Segment Start: EXERCISE INPUTS

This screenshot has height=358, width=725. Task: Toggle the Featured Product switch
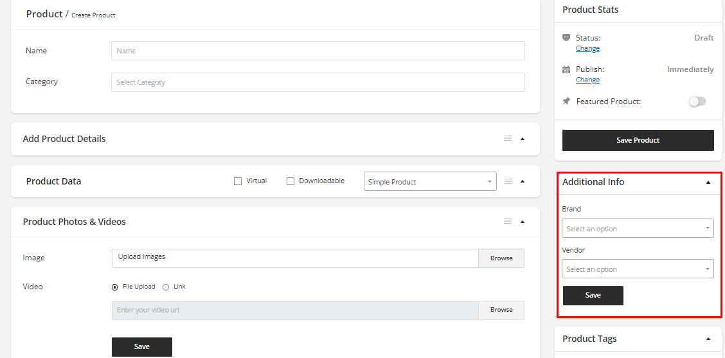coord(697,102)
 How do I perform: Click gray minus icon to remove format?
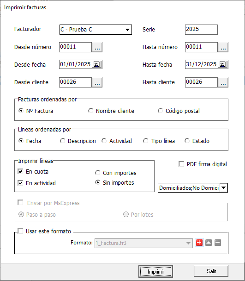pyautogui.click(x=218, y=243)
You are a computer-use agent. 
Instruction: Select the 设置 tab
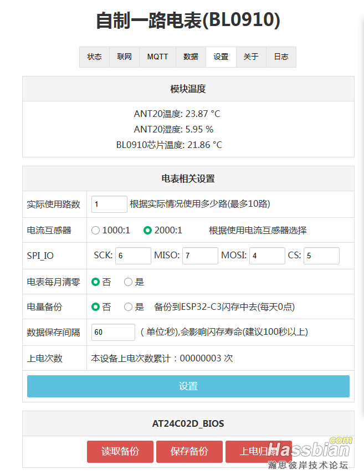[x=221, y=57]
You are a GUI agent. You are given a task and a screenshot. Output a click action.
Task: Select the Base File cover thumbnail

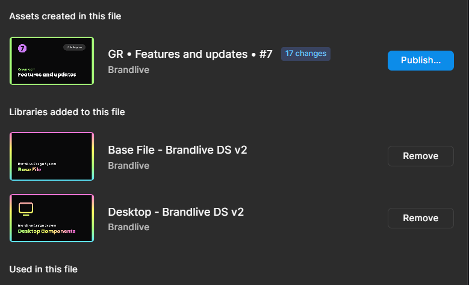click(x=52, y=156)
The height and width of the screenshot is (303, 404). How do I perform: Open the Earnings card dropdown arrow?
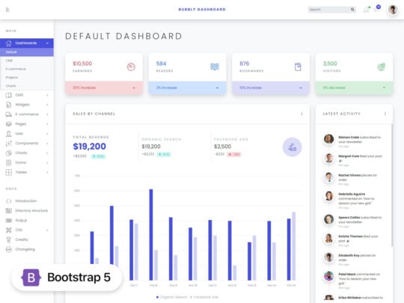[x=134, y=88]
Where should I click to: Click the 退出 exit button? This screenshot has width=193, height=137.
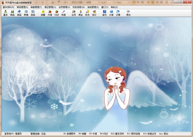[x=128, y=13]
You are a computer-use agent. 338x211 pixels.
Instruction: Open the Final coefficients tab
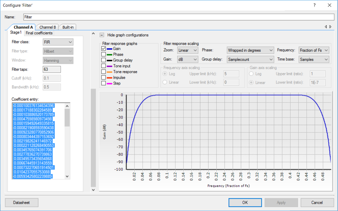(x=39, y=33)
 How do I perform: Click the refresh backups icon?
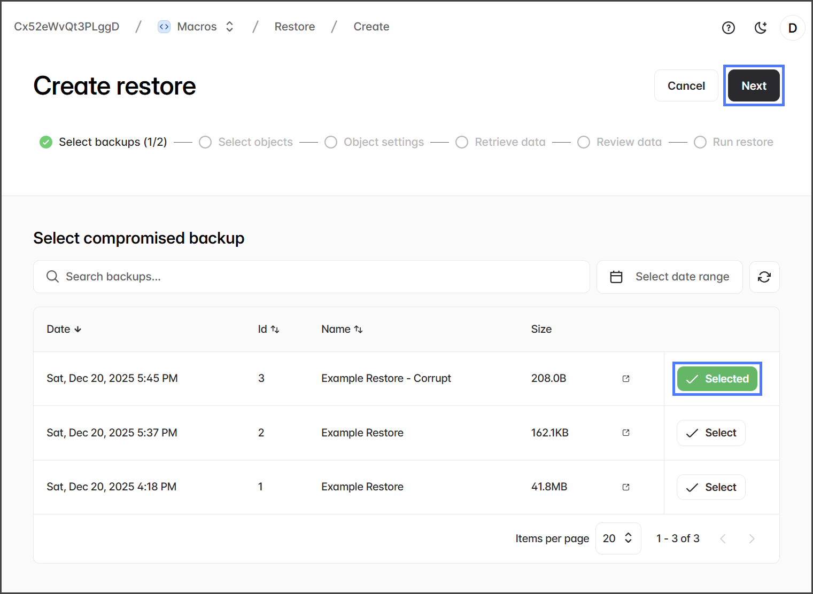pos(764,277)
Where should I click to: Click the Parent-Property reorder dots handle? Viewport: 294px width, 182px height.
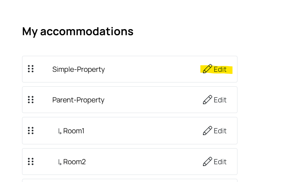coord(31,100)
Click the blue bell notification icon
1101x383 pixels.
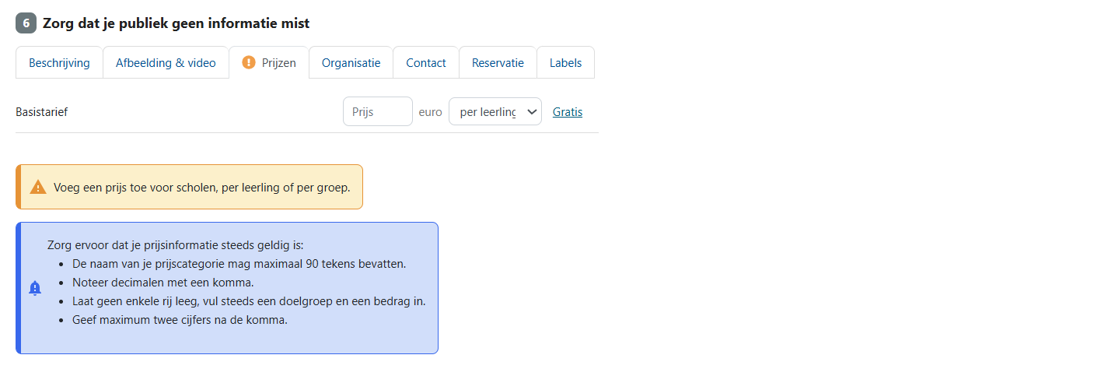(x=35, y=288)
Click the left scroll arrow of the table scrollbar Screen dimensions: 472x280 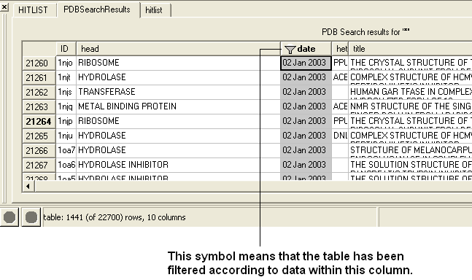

Segment End: EXERCISE INPUTS

### WORK TO COMPLETE
The lines to copy begin at the one containing "You are a computer-use agent. 338x211 pixels." and end at the last line of the records. Set down exactly those lines and no others, both ends included, and omit all pictures.

### SOLUTION
You are a computer-use agent. 338x211 pixels.
Instruction: Open the Final coefficients tab
(x=39, y=33)
 How do I perform: Click the refresh backups icon?
pos(764,277)
Where should I click to: Click the Parent-Property reorder dots handle? Viewport: 294px width, 182px height.
coord(31,100)
Click the blue bell notification icon
1101x383 pixels.
(x=35, y=288)
Click the left scroll arrow of the table scrollbar Screen dimensions: 472x280 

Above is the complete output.